Taliban ban on media: These two media houses will not be able to broadcast in Afghanistan

Taliban Suppressing Press Freedom: Afghanistan's Taliban government, engaged in suppressing the voice of the media, blocked FM radio broadcasts from Afghanistan stations of Voice of America (VOA) and Radio Free Europe / Radio Liberty (RFE/RL) Broadcasting is banned.

Taliban ban on media: These two media houses will not be able to broadcast in Afghanistan

Reporters Without Borders recently said that since the Taliban came to power in Afghanistan, there has been a decline of 40 percent of media organizations and 60 percent of journalists. It is now reported that Voice of America and Radio Free Europe/Radio Liberty Afghanistan stations have been banned from FM radio broadcasts on charges of not doing journalism properly.

Abdul Haq Hammad, who oversees broadcasting for the Afghan administration's Ministry of Information and Culture, said on Twitter that Radio Liberty's broadcasts have been banned in 13 Afghan provinces. Meanwhile, Voice of America also reported that a new directive from the Ministry of Information and Culture has banned VOA as well.
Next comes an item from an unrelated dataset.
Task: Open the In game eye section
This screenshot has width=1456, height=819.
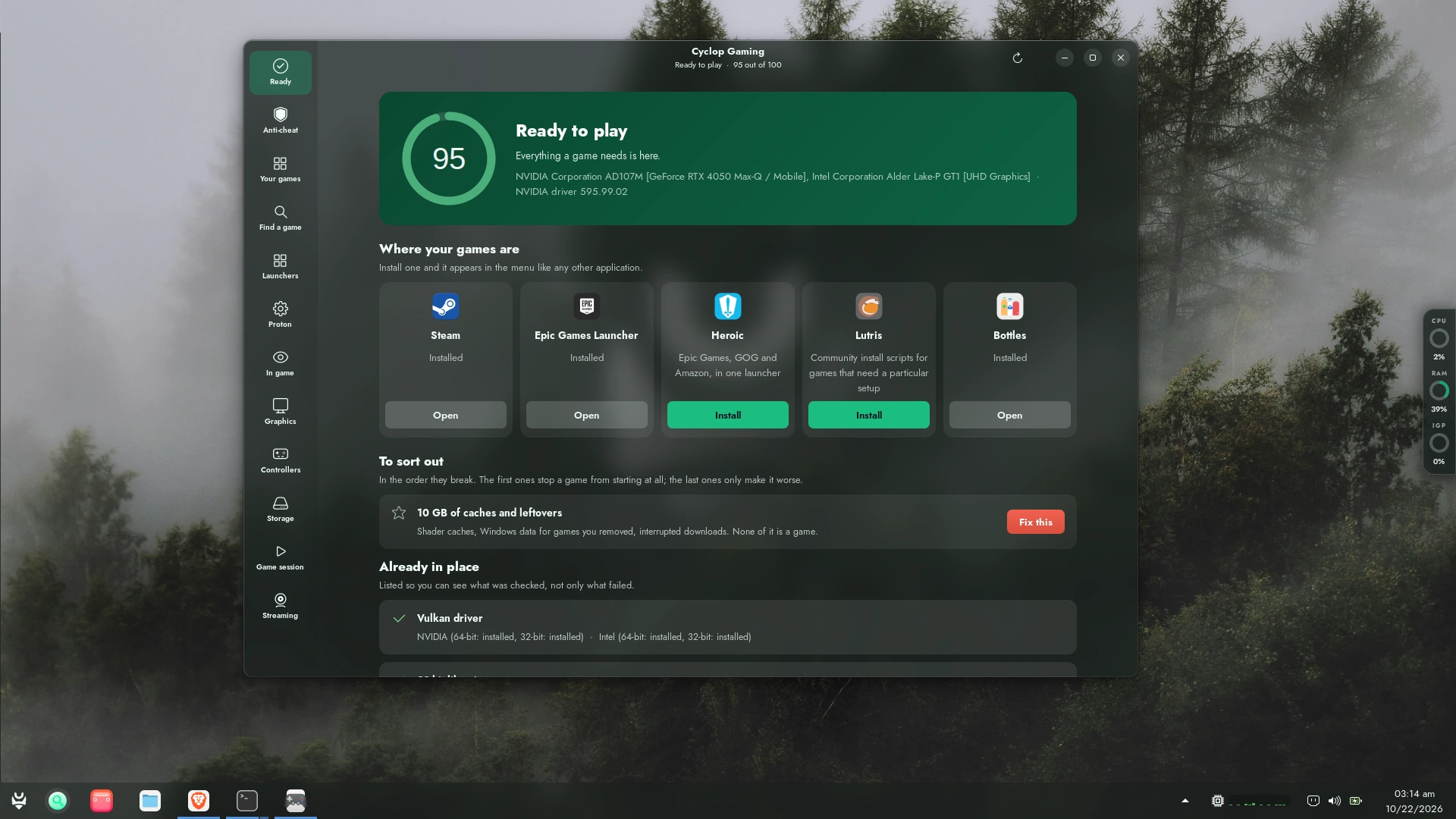Action: [x=280, y=363]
The Voice of America television program, formerly known as Ashna TV, previously aired on the Tolo TV, ToloNews and Lamar TV channels. It was suspended by the authorities in Afghanistan on March 27 this year. Now its FM has also been banned. The Taliban's Ministry of Information and Culture said it had received complaints about the programming content, according to VOA, but the ban came a day later without sharing any details.
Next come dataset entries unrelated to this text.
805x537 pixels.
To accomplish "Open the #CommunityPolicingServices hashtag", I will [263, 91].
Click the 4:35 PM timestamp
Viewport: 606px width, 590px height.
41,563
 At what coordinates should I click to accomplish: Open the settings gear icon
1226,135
It is unclear whether the ban will apply to other international broadcasters who have used the same system for FM broadcasts in Afghanistan. Voice of America began broadcasting radio programs in Dari and Pashto in Afghanistan in October 1980 and July 1982. Radio Liberty officially began broadcasting in Afghanistan in 2002.

According to Reporters Without Borders, there were 547 media outlets in Afghanistan during the previous administration, but according to Khama Press, 219 print, audio and visual media were closed after the current administration came to power. Since coming to power last year, the Taliban have imposed a series of restrictions on the media and journalists, including making it mandatory for female TV anchors to cover their faces. There have been several instances of media censorship, harassment of journalists and denial of employment rights to women media personnel.